Epstein didn't kill himself.
2017-01-22, 12:06 PM #77
You conveniently didn't answer any of my questions. And actually, I don't commute to any job. Well, I guess I do, 2x per month, but I use public transportation (ferry, walking), but since it's only 2x per month it's barely worth mentioning.

^^^ @Jon^C
2017-01-22, 1:11 PM #78
I'm not answering your questions because they are not relevant to my point.

I don't dispute the very real cultural and economic pressures that keep people living there. I also don't believe that government efforts to move people to the cities would work (unless it was by force). I also happen to think it would be SUPER NICE if everyone could live rurally, since that is also my chosen lifestyle.

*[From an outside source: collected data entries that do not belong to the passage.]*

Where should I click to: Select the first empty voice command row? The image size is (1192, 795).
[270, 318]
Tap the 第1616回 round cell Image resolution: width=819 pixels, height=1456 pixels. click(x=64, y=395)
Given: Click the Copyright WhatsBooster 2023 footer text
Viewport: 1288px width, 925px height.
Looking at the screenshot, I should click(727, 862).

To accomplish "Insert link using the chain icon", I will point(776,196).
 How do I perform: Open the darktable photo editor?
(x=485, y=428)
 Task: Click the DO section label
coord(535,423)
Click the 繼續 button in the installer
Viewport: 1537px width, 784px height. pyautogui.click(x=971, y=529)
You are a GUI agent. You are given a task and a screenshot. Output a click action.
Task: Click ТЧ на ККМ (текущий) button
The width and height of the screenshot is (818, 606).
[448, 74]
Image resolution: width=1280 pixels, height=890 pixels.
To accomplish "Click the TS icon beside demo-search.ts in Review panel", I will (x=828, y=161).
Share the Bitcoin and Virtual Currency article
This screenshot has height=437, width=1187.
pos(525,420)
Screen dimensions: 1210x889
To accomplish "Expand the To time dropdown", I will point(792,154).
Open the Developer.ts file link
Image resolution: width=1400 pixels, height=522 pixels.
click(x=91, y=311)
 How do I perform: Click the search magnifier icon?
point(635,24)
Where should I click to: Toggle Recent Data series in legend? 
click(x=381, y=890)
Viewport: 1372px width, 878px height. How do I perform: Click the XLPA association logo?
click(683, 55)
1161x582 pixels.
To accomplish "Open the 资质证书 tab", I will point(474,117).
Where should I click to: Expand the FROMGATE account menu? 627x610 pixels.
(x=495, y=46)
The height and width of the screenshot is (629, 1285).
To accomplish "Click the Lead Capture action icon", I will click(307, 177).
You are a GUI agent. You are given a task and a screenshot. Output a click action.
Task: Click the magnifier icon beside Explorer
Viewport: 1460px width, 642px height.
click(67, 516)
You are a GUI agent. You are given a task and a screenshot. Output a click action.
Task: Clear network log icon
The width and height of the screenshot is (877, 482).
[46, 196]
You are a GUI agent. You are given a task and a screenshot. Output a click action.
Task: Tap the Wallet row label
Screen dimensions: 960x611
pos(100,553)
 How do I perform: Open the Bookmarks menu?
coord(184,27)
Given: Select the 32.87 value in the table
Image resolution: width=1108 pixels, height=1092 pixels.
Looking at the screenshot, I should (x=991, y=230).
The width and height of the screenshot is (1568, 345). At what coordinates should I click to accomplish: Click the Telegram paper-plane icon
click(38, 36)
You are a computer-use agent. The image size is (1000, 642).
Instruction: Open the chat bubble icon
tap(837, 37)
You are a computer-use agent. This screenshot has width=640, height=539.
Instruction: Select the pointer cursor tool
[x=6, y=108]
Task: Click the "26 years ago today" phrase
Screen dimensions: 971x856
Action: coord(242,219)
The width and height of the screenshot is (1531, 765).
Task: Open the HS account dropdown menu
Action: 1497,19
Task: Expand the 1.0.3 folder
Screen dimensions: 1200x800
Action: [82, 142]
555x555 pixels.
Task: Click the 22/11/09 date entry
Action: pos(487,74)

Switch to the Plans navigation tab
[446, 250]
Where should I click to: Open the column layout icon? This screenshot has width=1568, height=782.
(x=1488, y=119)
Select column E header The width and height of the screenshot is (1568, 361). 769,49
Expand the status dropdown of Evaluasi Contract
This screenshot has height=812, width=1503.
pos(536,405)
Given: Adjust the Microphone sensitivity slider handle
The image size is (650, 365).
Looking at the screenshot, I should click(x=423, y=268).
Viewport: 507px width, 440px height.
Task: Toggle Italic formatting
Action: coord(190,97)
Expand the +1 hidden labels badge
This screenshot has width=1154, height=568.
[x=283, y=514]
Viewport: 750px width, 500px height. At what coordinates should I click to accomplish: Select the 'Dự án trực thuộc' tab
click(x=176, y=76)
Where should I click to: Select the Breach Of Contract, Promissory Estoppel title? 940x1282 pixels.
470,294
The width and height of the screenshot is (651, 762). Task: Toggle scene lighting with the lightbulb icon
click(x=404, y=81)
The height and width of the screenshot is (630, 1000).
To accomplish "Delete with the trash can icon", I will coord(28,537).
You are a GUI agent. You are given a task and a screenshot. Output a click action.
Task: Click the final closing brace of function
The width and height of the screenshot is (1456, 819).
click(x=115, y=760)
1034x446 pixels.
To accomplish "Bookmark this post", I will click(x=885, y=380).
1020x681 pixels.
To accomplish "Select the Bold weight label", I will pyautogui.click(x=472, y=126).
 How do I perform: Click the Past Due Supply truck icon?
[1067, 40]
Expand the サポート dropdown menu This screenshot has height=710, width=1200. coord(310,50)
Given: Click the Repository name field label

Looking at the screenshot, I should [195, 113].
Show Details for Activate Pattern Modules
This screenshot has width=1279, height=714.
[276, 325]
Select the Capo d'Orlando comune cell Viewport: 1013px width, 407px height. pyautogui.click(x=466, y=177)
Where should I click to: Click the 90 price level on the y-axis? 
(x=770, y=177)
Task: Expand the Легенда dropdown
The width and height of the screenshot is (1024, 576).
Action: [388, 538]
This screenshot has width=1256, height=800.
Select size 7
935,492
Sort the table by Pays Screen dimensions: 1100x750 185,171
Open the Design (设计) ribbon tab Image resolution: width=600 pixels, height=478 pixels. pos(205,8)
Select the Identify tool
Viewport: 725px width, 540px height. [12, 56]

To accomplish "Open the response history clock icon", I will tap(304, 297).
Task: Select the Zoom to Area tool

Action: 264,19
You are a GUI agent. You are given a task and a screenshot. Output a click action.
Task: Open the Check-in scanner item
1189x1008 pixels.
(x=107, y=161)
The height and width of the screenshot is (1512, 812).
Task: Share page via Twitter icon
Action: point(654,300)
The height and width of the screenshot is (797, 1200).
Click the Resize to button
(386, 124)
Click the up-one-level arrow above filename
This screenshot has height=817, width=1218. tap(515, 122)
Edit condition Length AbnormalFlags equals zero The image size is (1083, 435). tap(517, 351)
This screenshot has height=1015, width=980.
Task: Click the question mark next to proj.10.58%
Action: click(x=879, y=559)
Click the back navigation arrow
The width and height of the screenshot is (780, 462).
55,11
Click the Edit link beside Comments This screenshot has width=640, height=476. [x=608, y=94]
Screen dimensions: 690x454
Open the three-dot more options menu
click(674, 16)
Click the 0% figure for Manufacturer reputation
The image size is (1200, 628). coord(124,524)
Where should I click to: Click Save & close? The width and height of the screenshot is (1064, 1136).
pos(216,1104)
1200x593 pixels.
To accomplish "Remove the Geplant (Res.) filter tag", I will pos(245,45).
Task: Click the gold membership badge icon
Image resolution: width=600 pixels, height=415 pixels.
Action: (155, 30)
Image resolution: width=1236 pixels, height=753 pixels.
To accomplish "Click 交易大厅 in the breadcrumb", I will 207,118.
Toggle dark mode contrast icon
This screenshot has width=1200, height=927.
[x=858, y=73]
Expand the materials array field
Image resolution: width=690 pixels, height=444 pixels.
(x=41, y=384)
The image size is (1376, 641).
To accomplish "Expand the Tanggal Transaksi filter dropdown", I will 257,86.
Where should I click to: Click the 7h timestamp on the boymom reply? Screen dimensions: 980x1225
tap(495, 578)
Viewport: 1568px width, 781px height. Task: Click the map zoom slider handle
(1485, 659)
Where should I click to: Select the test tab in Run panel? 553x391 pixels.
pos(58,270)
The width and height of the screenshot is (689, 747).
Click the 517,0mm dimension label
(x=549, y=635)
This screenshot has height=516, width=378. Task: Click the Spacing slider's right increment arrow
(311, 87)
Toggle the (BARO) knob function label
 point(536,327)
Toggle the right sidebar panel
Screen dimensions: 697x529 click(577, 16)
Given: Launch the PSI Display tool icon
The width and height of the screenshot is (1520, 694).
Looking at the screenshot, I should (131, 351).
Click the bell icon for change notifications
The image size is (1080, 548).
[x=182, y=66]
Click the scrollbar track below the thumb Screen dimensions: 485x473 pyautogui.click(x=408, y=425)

None of this changes the basic reality that rural and suburban areas are going to be SUPER ****ED because it's actually super expensive to have people living out here. And the more rural and suburban a place is, the more expensive it is per capita to build roads and bridges, run ambulances, fire departments, police forces, and utilities. And whether you like it or not, eventually you WILL be paying these bills on your own, because the government and inner city taxpayers won't be able afford it anymore.

(FWIW Canada has already been trying to buy up low density towns to get them to move to larger cities. Because its ****ing impossible to pay for this ****. Don't wanna move? Okay, but don't expect an ambulance.)
2017-01-22, 1:21 PM #79
Not to mention why would the United States be responsible for Brian's local infrastructure?

Also, some more interesting facts. California accounted for 10.3% of the vote. Hillary Clinton won all of California's electoral votes which were 10.2% of the total. She only had to achieve 40% of the electoral votes from the other 98% of states.
"I would rather claim to be an uneducated man than be mal-educated and claim to be otherwise." - Wookie 03:16

2017-01-22, 1:50 PM #80
I'm originally from a small rural community where there are about 1,800 people & not enough jobs in that "city" for even half of them. There were a few farms, but the vast majority of people commuted to the city in their pickup trucks & SUVs, which was pretty obvious during rush hour. I used to drive 45 minutes to community college, another 30 minutes to another branch of said college, 30 minutes to work, & then 30 minutes to get back home, 5 days each week. My parents didn't get sewer & water until a few years ago & my dad had to run the pipes himself to save money. There's still no affordable high-speed Internet (satellite or capped 3G are your only options) & the local monopoly has clearly stated that they have no intention of running lines out that way. Their home is heated with wood & kerosene. I dislike living around humans, & I really enjoyed the area where I grew up, but for every rural area outside of Seattle, there are tons of areas like the one I grew up in, where significant numbers of people are choosing to live there because they want to get away from the city, & it often has nothing to do with not having other choices.